[Ein Datenblock]
........
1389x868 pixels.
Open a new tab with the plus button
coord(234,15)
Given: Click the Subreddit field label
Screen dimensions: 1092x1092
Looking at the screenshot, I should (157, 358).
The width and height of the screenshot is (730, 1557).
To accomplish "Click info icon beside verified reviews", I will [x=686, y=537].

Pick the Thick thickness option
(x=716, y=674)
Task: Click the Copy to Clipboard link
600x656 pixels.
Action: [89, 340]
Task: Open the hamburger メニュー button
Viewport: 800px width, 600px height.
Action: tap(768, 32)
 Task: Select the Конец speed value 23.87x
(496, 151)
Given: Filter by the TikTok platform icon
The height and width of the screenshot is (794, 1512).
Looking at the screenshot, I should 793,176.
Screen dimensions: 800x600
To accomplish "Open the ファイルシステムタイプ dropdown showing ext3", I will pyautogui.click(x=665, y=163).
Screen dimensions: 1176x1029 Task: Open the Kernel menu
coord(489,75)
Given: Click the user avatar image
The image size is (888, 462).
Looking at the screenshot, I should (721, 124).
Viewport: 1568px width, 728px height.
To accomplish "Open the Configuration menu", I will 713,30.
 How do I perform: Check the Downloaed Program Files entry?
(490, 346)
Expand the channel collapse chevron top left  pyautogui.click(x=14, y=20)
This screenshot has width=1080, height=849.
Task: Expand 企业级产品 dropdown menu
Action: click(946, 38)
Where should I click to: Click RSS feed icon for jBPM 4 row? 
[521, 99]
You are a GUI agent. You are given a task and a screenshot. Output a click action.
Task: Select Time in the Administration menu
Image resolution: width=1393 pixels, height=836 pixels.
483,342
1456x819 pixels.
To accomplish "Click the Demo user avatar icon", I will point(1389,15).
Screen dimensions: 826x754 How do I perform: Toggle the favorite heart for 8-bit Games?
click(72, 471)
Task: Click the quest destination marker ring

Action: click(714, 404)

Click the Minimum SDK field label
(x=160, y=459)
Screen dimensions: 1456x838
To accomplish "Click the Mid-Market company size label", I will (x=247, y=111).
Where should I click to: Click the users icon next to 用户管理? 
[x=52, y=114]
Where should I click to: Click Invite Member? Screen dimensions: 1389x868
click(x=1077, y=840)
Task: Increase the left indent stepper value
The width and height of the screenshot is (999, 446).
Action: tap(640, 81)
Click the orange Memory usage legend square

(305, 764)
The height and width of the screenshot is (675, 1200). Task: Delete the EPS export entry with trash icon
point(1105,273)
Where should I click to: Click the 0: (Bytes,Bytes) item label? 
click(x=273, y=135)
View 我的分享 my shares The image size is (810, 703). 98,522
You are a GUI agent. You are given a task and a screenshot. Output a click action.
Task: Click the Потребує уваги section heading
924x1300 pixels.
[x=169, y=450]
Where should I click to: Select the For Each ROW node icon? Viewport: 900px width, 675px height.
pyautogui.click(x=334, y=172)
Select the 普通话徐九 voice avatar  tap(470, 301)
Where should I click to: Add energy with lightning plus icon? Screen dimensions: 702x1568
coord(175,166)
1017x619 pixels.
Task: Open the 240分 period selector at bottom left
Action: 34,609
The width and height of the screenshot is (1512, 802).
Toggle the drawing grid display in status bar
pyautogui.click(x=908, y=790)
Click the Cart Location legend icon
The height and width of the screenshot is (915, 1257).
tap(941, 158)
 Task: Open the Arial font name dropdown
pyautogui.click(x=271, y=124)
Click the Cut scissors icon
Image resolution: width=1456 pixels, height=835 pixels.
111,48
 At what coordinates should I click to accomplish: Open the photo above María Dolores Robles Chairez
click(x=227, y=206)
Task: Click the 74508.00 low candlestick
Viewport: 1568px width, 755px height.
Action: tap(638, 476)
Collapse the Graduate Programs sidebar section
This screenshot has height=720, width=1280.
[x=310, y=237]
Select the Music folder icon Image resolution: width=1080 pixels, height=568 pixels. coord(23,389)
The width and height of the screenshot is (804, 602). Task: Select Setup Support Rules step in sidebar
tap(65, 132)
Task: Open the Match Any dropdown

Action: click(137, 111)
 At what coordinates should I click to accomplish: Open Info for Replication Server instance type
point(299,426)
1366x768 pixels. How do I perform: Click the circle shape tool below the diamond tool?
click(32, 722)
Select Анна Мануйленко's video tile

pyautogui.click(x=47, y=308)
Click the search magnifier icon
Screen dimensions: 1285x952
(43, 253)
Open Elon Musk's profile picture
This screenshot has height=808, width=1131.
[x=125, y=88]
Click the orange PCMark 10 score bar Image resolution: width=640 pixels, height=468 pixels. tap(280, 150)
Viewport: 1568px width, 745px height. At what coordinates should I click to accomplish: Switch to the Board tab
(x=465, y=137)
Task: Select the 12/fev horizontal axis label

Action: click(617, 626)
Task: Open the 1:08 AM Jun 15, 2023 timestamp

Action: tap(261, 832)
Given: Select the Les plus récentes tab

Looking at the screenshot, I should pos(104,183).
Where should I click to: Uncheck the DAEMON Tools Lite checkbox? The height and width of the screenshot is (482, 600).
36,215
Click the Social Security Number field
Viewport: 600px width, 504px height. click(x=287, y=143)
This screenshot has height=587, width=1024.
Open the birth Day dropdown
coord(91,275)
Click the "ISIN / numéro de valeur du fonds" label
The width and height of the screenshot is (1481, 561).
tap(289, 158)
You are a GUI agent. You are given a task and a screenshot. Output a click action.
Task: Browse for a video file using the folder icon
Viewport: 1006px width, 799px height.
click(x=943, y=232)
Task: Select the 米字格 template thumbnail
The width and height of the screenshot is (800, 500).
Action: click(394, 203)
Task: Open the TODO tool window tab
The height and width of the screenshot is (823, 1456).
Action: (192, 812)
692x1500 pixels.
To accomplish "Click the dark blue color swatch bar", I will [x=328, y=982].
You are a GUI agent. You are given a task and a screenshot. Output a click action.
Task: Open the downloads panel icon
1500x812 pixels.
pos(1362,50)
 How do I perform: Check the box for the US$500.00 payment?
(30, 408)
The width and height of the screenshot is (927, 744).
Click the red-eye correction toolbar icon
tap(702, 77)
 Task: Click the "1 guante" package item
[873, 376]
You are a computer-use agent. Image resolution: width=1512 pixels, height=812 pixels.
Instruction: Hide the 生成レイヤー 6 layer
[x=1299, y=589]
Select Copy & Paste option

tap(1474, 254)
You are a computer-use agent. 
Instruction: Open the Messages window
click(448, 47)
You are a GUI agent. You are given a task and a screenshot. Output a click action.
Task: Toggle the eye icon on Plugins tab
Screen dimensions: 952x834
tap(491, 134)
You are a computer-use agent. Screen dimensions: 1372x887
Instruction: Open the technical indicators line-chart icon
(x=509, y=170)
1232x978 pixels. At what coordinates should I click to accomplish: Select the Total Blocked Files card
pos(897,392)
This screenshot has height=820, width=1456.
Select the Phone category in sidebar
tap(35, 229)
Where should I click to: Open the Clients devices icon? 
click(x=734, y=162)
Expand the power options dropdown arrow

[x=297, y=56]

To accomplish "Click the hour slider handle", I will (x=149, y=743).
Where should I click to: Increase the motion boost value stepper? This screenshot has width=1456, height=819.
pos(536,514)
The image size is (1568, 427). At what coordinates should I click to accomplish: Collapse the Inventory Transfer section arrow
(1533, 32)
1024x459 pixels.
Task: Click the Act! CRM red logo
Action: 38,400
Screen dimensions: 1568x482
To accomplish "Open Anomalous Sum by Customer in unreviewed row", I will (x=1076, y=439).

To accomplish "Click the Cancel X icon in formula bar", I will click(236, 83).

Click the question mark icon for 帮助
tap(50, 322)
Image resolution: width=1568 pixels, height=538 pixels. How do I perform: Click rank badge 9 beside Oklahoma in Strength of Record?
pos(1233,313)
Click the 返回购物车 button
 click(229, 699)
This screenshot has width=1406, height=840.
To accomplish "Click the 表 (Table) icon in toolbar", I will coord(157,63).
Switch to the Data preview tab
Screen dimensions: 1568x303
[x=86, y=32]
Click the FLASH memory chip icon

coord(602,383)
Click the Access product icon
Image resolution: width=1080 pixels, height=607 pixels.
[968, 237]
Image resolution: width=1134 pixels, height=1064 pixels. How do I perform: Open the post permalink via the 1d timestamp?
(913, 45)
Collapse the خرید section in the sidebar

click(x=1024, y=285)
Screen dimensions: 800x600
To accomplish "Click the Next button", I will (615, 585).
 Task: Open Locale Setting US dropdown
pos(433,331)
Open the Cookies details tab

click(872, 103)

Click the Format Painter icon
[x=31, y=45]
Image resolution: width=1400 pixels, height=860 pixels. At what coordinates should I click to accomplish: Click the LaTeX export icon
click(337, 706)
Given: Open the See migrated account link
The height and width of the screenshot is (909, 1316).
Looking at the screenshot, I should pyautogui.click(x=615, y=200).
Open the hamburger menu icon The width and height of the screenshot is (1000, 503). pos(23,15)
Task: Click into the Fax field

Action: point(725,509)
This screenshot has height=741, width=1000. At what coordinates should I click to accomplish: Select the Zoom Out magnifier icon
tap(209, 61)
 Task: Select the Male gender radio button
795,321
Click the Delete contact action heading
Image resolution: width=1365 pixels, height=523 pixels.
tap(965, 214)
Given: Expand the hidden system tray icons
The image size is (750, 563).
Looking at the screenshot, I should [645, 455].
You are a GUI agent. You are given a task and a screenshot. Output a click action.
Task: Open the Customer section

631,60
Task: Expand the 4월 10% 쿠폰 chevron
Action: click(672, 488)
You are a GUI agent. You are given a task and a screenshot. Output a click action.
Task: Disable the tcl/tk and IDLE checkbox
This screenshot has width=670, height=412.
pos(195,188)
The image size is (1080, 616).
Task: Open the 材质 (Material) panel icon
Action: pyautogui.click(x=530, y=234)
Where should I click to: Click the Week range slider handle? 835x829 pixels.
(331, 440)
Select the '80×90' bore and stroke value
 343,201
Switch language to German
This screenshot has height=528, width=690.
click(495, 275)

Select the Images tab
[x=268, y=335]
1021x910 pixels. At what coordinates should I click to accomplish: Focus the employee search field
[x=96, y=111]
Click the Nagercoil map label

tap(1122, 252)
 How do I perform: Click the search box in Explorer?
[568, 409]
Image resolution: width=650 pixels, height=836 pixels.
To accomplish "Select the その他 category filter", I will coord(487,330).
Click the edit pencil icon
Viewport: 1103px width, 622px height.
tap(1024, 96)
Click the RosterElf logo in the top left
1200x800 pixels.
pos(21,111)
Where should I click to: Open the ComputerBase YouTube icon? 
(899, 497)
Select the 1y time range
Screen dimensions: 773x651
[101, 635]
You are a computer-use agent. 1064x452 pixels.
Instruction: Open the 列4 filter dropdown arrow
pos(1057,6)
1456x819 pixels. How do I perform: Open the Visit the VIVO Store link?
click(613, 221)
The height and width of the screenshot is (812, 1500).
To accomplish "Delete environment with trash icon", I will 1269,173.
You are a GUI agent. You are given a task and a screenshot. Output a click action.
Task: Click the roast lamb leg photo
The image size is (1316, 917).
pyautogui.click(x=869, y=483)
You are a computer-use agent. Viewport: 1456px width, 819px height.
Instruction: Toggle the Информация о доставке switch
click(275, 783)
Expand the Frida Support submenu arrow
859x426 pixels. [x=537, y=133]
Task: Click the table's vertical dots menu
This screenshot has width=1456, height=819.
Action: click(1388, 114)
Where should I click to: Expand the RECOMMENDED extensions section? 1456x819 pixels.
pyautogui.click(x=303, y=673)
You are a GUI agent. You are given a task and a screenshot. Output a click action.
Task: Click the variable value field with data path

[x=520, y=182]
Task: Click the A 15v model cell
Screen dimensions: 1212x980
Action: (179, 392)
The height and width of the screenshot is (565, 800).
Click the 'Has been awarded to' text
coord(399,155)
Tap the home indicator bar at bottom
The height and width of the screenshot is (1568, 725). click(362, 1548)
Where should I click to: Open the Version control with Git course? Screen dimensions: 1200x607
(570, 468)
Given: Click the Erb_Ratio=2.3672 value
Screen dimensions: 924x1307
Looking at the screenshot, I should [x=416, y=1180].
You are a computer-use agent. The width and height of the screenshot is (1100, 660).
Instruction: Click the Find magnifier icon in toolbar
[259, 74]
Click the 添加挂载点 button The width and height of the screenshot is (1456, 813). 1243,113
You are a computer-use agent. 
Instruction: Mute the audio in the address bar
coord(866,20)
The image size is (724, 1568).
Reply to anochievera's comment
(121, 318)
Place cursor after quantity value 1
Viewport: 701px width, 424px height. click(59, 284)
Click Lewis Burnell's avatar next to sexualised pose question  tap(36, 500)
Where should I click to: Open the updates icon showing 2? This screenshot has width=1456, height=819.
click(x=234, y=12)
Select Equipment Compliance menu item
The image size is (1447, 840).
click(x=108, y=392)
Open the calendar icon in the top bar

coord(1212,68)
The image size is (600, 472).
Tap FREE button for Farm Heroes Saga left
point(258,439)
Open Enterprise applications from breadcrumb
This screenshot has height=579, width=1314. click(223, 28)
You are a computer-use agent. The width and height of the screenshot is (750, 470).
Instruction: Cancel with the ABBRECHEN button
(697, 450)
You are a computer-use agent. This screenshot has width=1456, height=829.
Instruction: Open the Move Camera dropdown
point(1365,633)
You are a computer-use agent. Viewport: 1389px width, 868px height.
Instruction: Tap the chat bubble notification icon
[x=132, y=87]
........
AUFGABE — Stelle die Zeilen der Daten, beginnend mit der Zeile mit "Where should I click to: Click RSS" und weiter bis einschließlich der Zeile mit "tap(941, 158)", als Markdown-Tabelle mit den Spalten „Nr“ für die fortlaufende Zeilennummer und „Inhalt“ für die jeweilige Zeile dar. Leerzeilen entfallen dabei.

ERGEBNIS —
| Nr | Inhalt |
|---|---|
| 1 | Where should I click to: Click RSS feed icon for jBPM 4 row?  |
| 2 | [521, 99] |
| 3 | You are a GUI agent. You are given a task and a screenshot. Output a click action. |
| 4 | Task: Select Time in the Administration menu |
| 5 | Image resolution: width=1393 pixels, height=836 pixels. |
| 6 | 483,342 |
| 7 | 1456x819 pixels. |
| 8 | To accomplish "Click the Demo user avatar icon", I will point(1389,15). |
| 9 | Screen dimensions: 826x754 How do I perform: Toggle the favorite heart for 8-bit Games? |
| 10 | click(72, 471) |
| 11 | Task: Click the quest destination marker ring |
| 12 | Action: click(714, 404) |
| 13 | Click the Minimum SDK field label |
| 14 | (x=160, y=459) |
| 15 | Screen dimensions: 1456x838 |
| 16 | To accomplish "Click the Mid-Market company size label", I will (x=247, y=111). |
| 17 | Where should I click to: Click the users icon next to 用户管理?  |
| 18 | [x=52, y=114] |
| 19 | Where should I click to: Click Invite Member? Screen dimensions: 1389x868 |
| 20 | click(x=1077, y=840) |
| 21 | Task: Increase the left indent stepper value |
| 22 | The width and height of the screenshot is (999, 446). |
| 23 | Action: tap(640, 81) |
| 24 | Click the orange Memory usage legend square |
| 25 | (305, 764) |
| 26 | The height and width of the screenshot is (675, 1200). Task: Delete the EPS export entry with trash icon |
| 27 | point(1105,273) |
| 28 | Where should I click to: Click the 0: (Bytes,Bytes) item label?  |
| 29 | click(x=273, y=135) |
| 30 | View 我的分享 my shares The image size is (810, 703). 98,522 |
| 31 | You are a GUI agent. You are given a task and a screenshot. Output a click action. |
| 32 | Task: Click the Потребує уваги section heading |
| 33 | 924x1300 pixels. |
| 34 | [x=169, y=450] |
| 35 | Where should I click to: Select the For Each ROW node icon? Viewport: 900px width, 675px height. |
| 36 | pyautogui.click(x=334, y=172) |
| 37 | Select the 普通话徐九 voice avatar  tap(470, 301) |
| 38 | Where should I click to: Add energy with lightning plus icon? Screen dimensions: 702x1568 |
| 39 | coord(175,166) |
| 40 | 1017x619 pixels. |
| 41 | Task: Open the 240分 period selector at bottom left |
| 42 | Action: 34,609 |
| 43 | The width and height of the screenshot is (1512, 802). |
| 44 | Toggle the drawing grid display in status bar |
| 45 | pyautogui.click(x=908, y=790) |
| 46 | Click the Cart Location legend icon |
| 47 | The height and width of the screenshot is (915, 1257). |
| 48 | tap(941, 158) |